Brachetto (/it/) is a red Italian wine grape variety grown predominantly in the Piedmont region of northwest Italy. At one time the grape was thought to be related to the French wine grape Braquet, but recent thought among ampelographers is that the two are distinct varieties. In Italy's region of Piedmont the grape is somewhat more widespread: production mostly falling within an area of the provinces of Asti and Alessandria between the rivers Bormida and Belbo plus various parts of the province of Cuneo. At Canelli, on the border between the hills of Asti and the Langhe proper, the grape is known as Borgogna. The most notable wine here is the red Brachetto d'Acqui Denominazione di Origine Controllata e Garantita (DOCG) which is made in both still and spumante (fully sparkling) versions. The Piemonte Brachetto Denominazione di Origine Controllata (DOC), also a red wine, is made with a minimum of 85% Brachetto; it is usually still, but may be frizzante (lightly sparkling).
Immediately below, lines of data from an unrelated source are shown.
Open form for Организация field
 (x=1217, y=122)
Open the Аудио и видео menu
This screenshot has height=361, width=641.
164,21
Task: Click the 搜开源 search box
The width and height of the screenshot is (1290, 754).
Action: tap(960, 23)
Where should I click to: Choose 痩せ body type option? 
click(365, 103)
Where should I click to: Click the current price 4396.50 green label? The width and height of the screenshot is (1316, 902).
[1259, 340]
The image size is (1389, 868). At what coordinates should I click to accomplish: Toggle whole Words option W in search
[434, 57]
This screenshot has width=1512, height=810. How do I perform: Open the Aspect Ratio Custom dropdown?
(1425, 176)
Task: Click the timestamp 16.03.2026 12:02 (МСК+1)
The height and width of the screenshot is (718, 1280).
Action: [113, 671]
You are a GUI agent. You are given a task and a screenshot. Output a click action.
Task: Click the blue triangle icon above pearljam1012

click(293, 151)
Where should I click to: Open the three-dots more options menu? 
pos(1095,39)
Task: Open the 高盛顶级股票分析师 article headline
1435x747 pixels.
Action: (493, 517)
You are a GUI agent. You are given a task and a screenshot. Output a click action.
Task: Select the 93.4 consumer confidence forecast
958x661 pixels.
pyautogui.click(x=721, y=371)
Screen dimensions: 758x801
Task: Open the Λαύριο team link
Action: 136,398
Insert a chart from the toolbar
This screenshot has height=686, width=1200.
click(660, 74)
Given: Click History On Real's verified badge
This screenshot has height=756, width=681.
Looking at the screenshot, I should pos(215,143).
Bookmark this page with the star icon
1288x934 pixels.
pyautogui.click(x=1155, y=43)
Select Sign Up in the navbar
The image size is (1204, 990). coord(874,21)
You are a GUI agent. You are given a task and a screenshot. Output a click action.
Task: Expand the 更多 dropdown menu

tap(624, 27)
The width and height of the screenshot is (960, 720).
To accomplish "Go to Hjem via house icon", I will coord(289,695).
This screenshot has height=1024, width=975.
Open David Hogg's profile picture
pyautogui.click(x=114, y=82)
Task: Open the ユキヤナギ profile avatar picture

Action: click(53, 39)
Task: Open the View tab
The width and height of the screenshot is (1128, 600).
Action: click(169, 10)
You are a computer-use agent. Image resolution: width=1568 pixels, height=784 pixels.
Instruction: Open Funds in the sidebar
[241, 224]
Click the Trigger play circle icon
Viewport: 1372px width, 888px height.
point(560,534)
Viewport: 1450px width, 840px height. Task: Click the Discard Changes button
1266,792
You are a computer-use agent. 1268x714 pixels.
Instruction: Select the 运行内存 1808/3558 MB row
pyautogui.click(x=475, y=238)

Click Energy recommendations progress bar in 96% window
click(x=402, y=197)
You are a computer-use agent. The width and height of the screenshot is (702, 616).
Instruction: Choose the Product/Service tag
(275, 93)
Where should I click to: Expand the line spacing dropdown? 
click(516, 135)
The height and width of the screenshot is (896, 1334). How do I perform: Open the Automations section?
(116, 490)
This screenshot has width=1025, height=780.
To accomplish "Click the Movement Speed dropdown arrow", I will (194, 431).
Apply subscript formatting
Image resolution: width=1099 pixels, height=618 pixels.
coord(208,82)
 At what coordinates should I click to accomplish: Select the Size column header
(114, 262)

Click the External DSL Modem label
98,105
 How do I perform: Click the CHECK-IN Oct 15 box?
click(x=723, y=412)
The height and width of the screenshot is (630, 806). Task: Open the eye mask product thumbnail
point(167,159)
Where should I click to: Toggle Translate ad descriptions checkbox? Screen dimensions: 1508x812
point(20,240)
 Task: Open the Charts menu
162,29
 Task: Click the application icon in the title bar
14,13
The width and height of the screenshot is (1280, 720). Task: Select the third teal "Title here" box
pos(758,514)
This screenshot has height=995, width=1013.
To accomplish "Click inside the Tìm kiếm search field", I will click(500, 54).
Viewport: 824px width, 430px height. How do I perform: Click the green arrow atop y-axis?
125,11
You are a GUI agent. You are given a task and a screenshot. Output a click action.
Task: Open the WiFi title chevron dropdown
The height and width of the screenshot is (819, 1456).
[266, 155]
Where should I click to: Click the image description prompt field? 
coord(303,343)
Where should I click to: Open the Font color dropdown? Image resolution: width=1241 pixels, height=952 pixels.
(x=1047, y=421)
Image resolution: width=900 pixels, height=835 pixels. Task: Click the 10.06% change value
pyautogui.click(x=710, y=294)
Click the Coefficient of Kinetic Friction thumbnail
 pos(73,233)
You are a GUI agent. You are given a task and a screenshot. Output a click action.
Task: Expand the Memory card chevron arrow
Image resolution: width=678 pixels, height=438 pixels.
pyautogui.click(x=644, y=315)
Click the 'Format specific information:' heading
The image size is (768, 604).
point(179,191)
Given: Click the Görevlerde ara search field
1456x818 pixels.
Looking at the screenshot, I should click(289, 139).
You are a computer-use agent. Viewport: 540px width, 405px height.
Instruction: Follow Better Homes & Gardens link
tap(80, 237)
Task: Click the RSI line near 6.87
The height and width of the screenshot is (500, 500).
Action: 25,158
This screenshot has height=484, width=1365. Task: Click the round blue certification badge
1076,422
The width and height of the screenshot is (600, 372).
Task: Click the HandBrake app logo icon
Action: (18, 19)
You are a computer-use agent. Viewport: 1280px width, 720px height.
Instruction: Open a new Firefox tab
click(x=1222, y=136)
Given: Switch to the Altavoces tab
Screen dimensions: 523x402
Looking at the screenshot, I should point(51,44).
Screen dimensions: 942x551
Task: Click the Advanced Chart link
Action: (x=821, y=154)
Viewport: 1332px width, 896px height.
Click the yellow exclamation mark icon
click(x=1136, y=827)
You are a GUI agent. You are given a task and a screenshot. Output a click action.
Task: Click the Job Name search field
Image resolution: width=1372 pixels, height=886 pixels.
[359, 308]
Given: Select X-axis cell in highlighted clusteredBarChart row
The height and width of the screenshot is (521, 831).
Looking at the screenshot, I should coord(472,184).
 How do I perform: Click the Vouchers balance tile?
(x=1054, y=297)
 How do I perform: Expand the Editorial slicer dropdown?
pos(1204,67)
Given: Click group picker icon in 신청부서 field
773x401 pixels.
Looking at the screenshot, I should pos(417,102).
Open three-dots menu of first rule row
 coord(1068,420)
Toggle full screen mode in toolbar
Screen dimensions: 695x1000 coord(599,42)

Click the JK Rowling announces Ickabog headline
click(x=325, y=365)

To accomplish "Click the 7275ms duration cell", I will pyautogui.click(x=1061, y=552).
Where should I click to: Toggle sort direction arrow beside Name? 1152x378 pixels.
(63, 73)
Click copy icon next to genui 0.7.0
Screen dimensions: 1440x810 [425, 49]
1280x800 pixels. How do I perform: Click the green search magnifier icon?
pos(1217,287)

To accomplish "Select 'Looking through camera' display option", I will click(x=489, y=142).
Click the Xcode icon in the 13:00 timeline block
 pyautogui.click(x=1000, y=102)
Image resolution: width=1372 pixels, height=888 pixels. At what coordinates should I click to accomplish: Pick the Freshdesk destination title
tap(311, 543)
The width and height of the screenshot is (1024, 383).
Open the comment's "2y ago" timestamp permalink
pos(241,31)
The grape is also used for up to 10% of the blend for the Ruché-based Ruché di Castagnole Monferrato DOCG.

==Wines==
Brachetto tend to produce
light-bodied, highly aromatic wines with distinctive notes of strawberries. In the DOCG region of Brachetto d'Acqui, the grape is used to produce a slightly sweet sparkling wine that is similar to Lambrusco and is sometimes called the light red equivalent of Moscato d'Asti.